After spending some time back in America, it has been interesting to adjust to “normal life.” Getting back into a routine of some kind (or trying to at least) and sometimes getting caught up in the busy-ness of America have all been part of it. I think one of the hardest parts of adjusting to life in America after The Race is one thing I didn’t even realize was missing: The Holy Spirit.
I started doing this devotional, “21 Days With The Holy Spirit” recently. I’m not always one for devotionals, but I knew my quality times with The Lord were lacking and I needed a bit of a jump-start, so I tried it. I’m only three days into the devos, but I think I’ve already received a revelation on why time with The Lord was lacking in the first place.
You see, I was feeling the symptoms, but had no idea what the cause was (my medical mind thinking). I knew I was feeling farther away from God, but I wasn’t sure why. I had some ideas, but I think I finally figured it out. I could read my Bible and do all the “right” things, but without the leading and dynamic interaction of the Holy Spirit, they weren’t Divinely inspired things.
And then it hit me; life in America isn’t welcoming of the Holy Spirit. The Holy Spirit is something mysterious—it is powerful and miraculous. In America, everything has an explanation and there is a recipe to follow for success. There is no room for something that is not fully understood.

▸ Instructions to follow
Resume the post about readjusting to life in America and missing the Holy Spirit, starting right after its last sentence. The records come from a separate source.

▸ Information
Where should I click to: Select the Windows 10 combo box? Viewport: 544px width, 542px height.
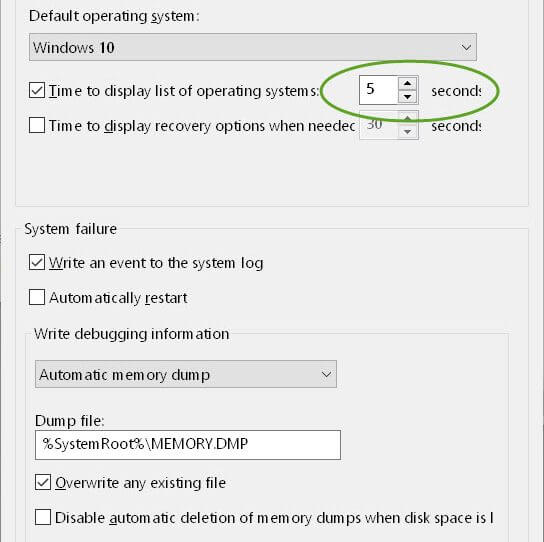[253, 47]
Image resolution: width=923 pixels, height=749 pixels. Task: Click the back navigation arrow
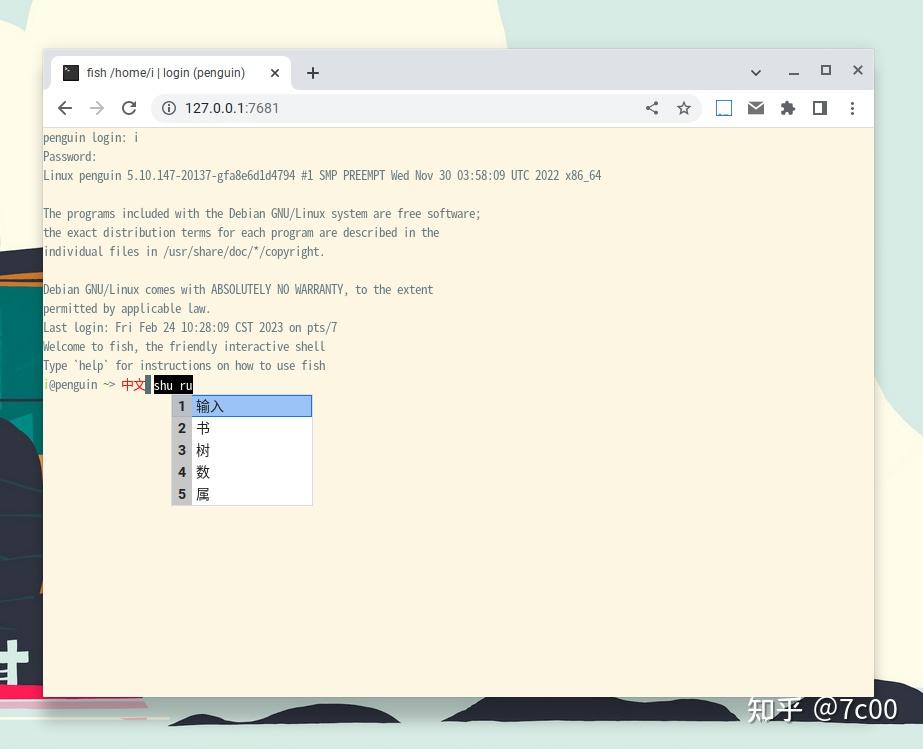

==

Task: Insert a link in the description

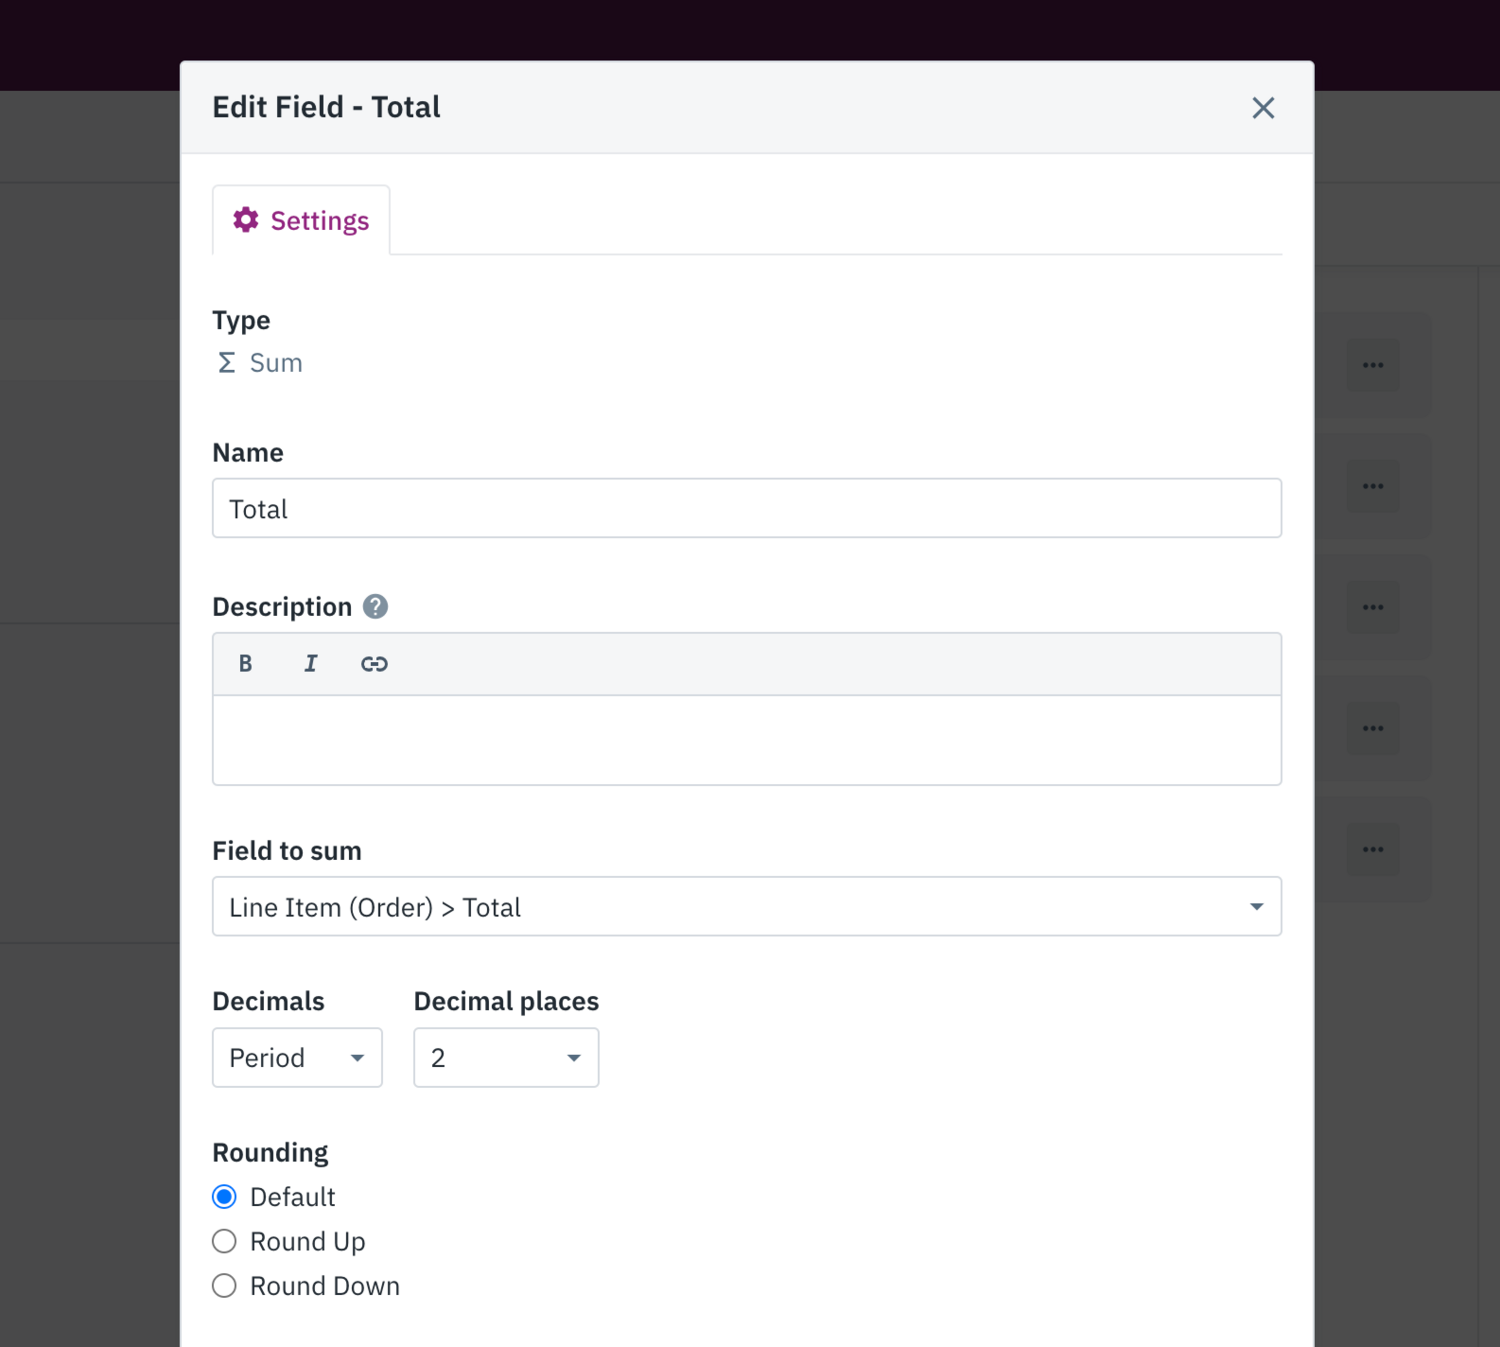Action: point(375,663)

▸ Exercise output
Even though I know the Holy Spirit and have experienced some of Its miraculous doings, I still fell into a pattern that didn’t leave room for It to work. Got a headache? Take medicine. Need a job? Work harder. Have aspirations? Do all the things on the checklist.
This is exactly what I have been doing. Instead of asking The Spirit to heal me, to lead me, to provide for me, I relied on modern technology or my self to “do the right things.” That kind of sucks.
I need to remember how BIG God is and how miraculous The Holy Spirit can be when I allow it space to work in my life. God will never force His way into my life. I have to be open and remember to ask Him to show His love for me in my day-to-day.